### What is being asked
Search the data for the word "target" and copy each line that has it.

### Task inputs

───

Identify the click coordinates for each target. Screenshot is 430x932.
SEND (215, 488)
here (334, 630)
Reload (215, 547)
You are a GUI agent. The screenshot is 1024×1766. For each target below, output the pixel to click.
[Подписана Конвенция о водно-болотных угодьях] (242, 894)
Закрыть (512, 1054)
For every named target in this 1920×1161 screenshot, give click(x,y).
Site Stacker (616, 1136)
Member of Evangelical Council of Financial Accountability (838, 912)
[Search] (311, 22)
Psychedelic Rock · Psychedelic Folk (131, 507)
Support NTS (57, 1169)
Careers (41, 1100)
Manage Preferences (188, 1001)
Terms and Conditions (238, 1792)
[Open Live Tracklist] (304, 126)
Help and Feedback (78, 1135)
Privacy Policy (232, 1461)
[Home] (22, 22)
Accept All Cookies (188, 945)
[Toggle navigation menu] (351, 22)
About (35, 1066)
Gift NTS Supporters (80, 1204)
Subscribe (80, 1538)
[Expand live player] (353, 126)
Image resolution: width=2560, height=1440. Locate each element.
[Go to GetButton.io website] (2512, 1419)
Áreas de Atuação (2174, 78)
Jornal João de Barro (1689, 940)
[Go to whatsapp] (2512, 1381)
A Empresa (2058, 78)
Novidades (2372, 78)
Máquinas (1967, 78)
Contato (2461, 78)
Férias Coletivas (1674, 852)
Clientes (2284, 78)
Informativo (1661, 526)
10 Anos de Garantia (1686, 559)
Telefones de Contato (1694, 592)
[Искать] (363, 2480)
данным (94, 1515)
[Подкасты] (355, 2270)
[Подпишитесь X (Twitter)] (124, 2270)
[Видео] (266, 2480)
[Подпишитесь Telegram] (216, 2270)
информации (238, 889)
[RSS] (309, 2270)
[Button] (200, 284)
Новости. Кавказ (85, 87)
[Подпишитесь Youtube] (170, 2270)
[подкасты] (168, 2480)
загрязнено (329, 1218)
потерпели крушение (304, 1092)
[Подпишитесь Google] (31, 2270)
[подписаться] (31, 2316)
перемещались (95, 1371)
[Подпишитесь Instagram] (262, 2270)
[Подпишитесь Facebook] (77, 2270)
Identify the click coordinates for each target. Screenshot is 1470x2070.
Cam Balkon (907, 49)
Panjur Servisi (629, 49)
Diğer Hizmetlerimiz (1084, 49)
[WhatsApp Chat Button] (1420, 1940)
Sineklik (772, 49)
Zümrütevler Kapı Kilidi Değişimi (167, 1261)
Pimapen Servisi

───

### Answer box
Identify the click coordinates for each target. Screenshot is 430x932.
You are a GUI agent. The screenshot is 1024×1766. For each target below, output the pixel to click.
For every named target in this 1920×1161 screenshot, give click(x,y).
Identify the click coordinates for each target. Screenshot is 1470x2070.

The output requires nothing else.